1 Pourquoi en parle-t-on maintenant ? D’abord parce que l’actuelle répartition des moyens entre Régions, Communautés et Etat était de toute façon condamnée à évoluer, à la faveur de la réforme de l’Etat. Qui dit transferts de compétences dit transferts de moyens. Mais, si les partis flamands ont mis la LSF sur la table, à l’été 2010, c’est avant tout parce qu’elle doit, à leurs yeux, être un instrument majeur de l’autonomie accrue des entités fédérées.
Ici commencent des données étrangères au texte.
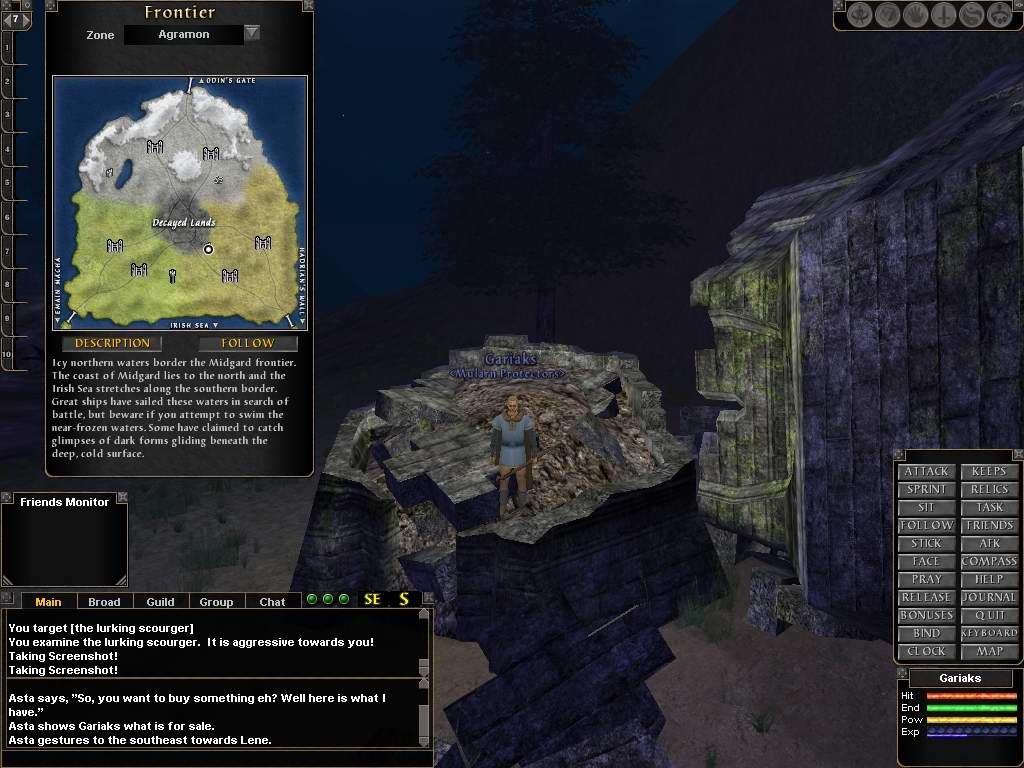Screen dimensions: 1024x768
Task: Open the Keeps window
Action: 989,472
2 Que négocie-t-on ? Les partis flamands formulent deux exigences majeures. D’une part, ils souhaitent récupérer, pour les Régions et Communautés, une partie des moyens de l’Etat fédéral, en contrepartie des compétences que celui-ci cède partiellement ou totalement aux entités fédérées (emploi, soins de santé…). D’autre part, ils entendent être maîtres de leur sort : mener les politiques fiscales qu’ils souhaitent. Et non plus dépendre d’une dotation versée par l’Etat fédéral, qui rétrocède par là aux Régions une partie de l’impôt des personnes physiques qu’il détermine et perçoit seul. C’est le principe d’autonomie fiscale. Les partis flamands s’y arc-boutent, persuadés que les pouvoirs publics gèrent mieux leurs deniers quand ils vont les prélever eux-mêmes chez les citoyens, au lieu de les recevoir d’un tiers (l’Etat fédéral). C’est la « responsabilisation » chère à la Flandre.

3 Attention, danger (pour les francophones) ? Oui et non. L’on a coutume de dire, au sud du pays, que l’actuelle loi de financement est défavorable aux francophones. « Cela pourrait donc s’améliorer », espère un sherpa. Ou pire, appauvrir durablement les entités wallonne et bruxelloise, comme on l’a entendu, en début de négociation, notamment au MR. En pratique, le formateur tente de finaliser un « modèle » de LSF qui n’appauvrira structurellement aucune entité. Les francophones tentent du reste de préserver, pendant quelques années, une forme de solidarité entre entités, afin d’éviter le décrochage d’une Région. En outre, la proposition du formateur prévoit le refinancement tant attendu de Bruxelles. Certes, une partie de l’enveloppe serait « pré-affectée » à des dépenses particulières dans la capitale (mobilité, sécurité, enseignement) – une concession à la Flandre – mais le montant suggéré est proche des demandes francophones (461 millions d’euros).

4 Quelle est la formule miracle ? Les huit partis discutent d’un montant d’autonomie fiscale, pour les Régions, de quelque 12 milliards. L’idée ? Transformer la quasi-totalité des dotations du fédéral aux Régions (14 milliards aujourd’hui) en impôt régional. Concrètement, les Régions percevront des « additionnels » à l’IPP. Elles peuvent déjà le faire, actuellement, mais sans dépasser 6,75 % du taux fédéral. A l’avenir, plus de verrou. Si les Régions veulent garder le niveau de prélèvement actuel (et donc leurs recettes actuelles), elles récoltent 12 milliards d’autonomie fiscale, qui s’ajoutent aux 8,8 milliards dont elles disposent déjà, via leurs impôts propres (précompte immobilier, droits d’enregistrement et de successions, taxe de mise en circulation…). Soit plus de 20 milliards au total. Encore faut-il déterminer la marge de manœuvre des Régions : pourront-elles toucher à la « progressivité de l’impôt » ? C’est le vœu de certains partis flamands (qui rêvent, par exemple, de réduire les impôts pour leur classe moyenne) et la hantise des francophones, qui redoutent une concurrence fiscale qu’ils ne pourront assumer.

Reste, ensuite, à négocier les moyens transférés parallèlement aux compétences. C’est que, dans la loi de financement actuelle, l’Etat fédéral affiche déjà un déficit (13 milliards en 2011). Inacceptable aux yeux de l’Europe (et des marchés), qui exige le retour à l’équilibre, au plus vite. Or, l’Etat fédéral est confronté au vieillissement : le poids des pensions va grever, dans les prochaines années, le budget fédéral. Il faut veiller à ne pas le rendre exsangue. D’où l’idée de ne transférer qu’une partie (80 % ?) des budgets actuellement dévolus aux compétences régionalisées. La Flandre entend du reste, là aussi, introduire un soupçon de responsabilisation, en conditionnant les moyens aux résultats (avec bonus pour les bons élèves, et malus pour les mauvais). Une fois cela réglé, encore faut-il déterminer les critères sur la base desquels on finance les Communautés. Puis la nouvelle LSF pourra être votée.